Somewhat to everyone’s surprise (for the man was thought to be nothing more than a hard-driving fighter), Hooker turned out to be a first-rate military administrator. His contribution to the ultimate northern victory, indeed, was not really a matter of fighting at all; it consisted in the fact that he got the Army of the Potomac back on its feet, shook the kinks out of it, and left for his successors a first-rate fighting machine that would go on functioning to the end of the war.

Hooker did all of this by a common-sense process of removing the causes of bad morale.

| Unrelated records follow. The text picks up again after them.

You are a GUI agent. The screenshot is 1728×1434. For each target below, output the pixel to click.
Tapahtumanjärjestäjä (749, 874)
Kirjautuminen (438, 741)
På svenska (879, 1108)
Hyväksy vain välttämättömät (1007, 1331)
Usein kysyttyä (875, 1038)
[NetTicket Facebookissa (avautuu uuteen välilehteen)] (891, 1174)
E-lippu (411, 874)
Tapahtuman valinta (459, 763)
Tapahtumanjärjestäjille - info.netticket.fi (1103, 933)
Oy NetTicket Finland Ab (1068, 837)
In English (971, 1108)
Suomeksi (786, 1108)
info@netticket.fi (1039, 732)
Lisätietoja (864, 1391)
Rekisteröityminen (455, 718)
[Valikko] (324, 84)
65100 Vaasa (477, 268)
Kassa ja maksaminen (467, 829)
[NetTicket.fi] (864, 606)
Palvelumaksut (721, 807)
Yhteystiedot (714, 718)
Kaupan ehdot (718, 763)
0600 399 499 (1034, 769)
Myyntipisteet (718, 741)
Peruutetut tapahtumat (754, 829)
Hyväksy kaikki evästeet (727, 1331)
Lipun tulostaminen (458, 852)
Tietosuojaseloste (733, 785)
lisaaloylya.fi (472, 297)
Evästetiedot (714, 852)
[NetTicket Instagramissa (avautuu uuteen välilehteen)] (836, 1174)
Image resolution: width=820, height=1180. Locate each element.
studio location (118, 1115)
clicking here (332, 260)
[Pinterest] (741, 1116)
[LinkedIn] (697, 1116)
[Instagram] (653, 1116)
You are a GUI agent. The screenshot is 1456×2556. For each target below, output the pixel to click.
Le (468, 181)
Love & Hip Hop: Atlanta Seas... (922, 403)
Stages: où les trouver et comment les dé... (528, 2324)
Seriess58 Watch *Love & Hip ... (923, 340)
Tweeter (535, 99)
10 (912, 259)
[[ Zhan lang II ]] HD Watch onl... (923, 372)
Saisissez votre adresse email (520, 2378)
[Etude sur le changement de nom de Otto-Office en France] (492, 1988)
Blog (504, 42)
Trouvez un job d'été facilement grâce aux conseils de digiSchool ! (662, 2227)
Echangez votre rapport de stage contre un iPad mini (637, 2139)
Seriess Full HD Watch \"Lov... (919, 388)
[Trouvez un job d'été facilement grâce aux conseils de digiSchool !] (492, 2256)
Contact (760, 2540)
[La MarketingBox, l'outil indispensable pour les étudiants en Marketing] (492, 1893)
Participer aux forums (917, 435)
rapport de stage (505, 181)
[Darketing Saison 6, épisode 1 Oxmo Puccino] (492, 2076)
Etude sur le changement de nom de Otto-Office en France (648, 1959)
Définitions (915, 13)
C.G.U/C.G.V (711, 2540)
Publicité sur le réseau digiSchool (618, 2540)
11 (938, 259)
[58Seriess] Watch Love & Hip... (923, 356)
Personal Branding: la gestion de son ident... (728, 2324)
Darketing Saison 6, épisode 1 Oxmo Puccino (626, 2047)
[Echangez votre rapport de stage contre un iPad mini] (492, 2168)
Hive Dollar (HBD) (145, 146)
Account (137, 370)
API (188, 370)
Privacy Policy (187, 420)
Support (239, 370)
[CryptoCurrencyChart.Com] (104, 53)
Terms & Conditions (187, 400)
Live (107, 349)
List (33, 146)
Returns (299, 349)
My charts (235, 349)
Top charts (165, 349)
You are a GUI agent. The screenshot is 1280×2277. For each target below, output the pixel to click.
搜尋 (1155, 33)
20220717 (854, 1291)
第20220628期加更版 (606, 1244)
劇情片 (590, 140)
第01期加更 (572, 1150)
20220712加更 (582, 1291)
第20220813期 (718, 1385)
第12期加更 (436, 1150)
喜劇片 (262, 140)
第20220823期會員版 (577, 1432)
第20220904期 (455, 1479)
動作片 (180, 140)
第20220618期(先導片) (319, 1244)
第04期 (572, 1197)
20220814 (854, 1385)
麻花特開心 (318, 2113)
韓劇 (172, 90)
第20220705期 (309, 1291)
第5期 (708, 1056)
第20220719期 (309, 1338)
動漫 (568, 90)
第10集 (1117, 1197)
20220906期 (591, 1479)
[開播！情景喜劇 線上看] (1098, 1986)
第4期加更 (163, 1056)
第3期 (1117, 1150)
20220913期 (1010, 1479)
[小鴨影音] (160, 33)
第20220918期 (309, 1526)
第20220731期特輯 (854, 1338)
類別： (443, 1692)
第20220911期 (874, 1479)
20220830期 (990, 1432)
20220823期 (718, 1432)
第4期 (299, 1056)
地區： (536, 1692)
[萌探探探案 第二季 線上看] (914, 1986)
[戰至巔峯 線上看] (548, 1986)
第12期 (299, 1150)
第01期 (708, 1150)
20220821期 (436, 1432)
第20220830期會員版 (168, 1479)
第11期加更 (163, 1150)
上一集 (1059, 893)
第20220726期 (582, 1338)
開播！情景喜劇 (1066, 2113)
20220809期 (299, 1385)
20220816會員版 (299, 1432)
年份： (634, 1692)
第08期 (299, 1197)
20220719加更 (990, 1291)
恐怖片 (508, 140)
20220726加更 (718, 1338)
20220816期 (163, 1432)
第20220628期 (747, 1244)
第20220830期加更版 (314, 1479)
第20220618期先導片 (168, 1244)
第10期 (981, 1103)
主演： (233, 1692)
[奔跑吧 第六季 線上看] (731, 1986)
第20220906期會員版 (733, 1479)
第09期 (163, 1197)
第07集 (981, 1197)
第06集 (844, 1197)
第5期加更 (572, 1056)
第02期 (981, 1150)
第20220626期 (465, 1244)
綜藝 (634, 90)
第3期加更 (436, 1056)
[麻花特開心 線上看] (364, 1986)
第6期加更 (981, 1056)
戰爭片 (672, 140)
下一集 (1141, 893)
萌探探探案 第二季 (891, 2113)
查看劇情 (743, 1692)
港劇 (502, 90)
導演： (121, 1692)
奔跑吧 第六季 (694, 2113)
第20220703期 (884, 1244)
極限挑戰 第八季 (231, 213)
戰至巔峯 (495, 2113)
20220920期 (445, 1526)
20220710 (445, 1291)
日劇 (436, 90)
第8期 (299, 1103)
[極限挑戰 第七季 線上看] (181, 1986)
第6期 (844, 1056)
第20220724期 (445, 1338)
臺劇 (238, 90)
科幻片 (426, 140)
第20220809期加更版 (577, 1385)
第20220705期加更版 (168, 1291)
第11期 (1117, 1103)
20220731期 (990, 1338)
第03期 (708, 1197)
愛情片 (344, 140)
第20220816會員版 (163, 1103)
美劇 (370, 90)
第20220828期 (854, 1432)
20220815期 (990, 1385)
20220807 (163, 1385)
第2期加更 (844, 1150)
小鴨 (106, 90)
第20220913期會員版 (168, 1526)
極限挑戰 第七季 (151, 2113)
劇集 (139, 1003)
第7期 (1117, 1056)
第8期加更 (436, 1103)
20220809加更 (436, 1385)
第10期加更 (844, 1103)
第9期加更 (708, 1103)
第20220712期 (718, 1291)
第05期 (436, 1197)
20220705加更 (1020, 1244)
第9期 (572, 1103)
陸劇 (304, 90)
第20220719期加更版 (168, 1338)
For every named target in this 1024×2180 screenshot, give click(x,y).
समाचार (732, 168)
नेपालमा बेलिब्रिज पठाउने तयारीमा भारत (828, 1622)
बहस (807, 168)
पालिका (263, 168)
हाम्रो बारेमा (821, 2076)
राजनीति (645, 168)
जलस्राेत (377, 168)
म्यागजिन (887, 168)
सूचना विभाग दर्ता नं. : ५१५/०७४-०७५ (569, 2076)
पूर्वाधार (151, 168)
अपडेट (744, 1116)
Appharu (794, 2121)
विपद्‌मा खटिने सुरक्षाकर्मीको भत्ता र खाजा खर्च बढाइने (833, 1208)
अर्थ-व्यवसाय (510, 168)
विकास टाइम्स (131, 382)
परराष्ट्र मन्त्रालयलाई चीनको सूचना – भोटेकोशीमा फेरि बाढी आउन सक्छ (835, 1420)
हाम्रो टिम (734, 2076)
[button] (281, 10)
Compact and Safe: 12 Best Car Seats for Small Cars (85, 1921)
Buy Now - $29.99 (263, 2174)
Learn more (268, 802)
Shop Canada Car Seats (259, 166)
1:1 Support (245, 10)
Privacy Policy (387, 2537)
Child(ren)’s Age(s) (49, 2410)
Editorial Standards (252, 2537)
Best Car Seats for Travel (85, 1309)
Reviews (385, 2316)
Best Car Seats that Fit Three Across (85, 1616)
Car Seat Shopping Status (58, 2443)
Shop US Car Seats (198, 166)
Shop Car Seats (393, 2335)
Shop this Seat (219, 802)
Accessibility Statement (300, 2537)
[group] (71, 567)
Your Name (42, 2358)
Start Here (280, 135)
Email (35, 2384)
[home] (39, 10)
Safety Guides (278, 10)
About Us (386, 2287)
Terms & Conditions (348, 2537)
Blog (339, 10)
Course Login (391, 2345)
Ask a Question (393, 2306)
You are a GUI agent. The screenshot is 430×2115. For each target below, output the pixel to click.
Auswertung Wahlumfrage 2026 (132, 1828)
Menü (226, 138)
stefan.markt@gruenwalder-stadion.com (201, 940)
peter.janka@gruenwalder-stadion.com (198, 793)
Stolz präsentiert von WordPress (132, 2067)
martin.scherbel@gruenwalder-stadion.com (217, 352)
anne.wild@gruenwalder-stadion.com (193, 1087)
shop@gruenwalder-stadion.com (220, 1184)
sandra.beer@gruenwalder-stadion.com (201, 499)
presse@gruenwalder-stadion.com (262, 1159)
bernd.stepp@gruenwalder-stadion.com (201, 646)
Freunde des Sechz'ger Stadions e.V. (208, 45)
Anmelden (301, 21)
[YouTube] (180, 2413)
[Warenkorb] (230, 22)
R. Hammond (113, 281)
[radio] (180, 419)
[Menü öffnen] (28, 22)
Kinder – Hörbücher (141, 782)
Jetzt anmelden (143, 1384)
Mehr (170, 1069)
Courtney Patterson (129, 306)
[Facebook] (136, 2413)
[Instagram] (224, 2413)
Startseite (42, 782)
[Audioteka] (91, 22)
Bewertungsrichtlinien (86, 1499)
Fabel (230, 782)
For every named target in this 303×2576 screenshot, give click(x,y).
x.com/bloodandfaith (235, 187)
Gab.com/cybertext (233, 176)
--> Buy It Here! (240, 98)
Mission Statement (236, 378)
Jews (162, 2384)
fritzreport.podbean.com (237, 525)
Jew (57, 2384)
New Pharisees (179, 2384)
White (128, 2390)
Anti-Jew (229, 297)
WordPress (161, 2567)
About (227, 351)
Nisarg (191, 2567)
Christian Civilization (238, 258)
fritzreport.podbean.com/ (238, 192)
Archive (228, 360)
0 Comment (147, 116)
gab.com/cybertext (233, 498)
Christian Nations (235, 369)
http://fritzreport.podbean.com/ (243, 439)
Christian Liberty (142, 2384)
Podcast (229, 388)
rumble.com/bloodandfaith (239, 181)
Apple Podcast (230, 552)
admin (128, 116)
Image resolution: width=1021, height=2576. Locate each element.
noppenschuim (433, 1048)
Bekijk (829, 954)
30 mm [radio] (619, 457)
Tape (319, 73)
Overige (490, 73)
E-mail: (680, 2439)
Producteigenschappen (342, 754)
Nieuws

The camps were laid out anew, the old pigsty bunkhouses were abandoned, and Hooker’s inspectors saw to it that the soldiers lived in as much comfort and cleanliness as a winter camp might afford. The commissary system was overhauled so that vegetables and potatoes and fresh meat reached camp in quantity; scurvy disappeared, and a clean and well-fed army suddenly discovered that it did not have nearly as much sickness as it had had before. At the same time, Hooker reformed the hospital system so that sick men could get decent care and food, and the appalling death rates abruptly came down.

Hooker’s men had been almost unendurably homesick, and so Hooker gave them furloughs. (Most of the desertions that had been taking place were caused not so much by a conscious decision to leave the army as by a simple desire to get home and see the folks.) At the same time, he tightened up on the security system so that real deserters would have a much harder time getting away from camp.

Finally, Hooker put everybody to work. There were drills — company and battalion drills, brigade and division drills — hour after hour, day after day, with big reviews on weekends and all the pomp and grandeur of war to raise men’s spirits. Cavalry was reorganized as a unified corps and was told that the commanding general expected it to get out and fight. Cavalry rose to the occasion. Before long even the captious Federal infantry was admitting that “our cavalry is something to talk about now,” and was confessing that “Hooker is entitled to the credit of making the cavalry of use instead of ornament.”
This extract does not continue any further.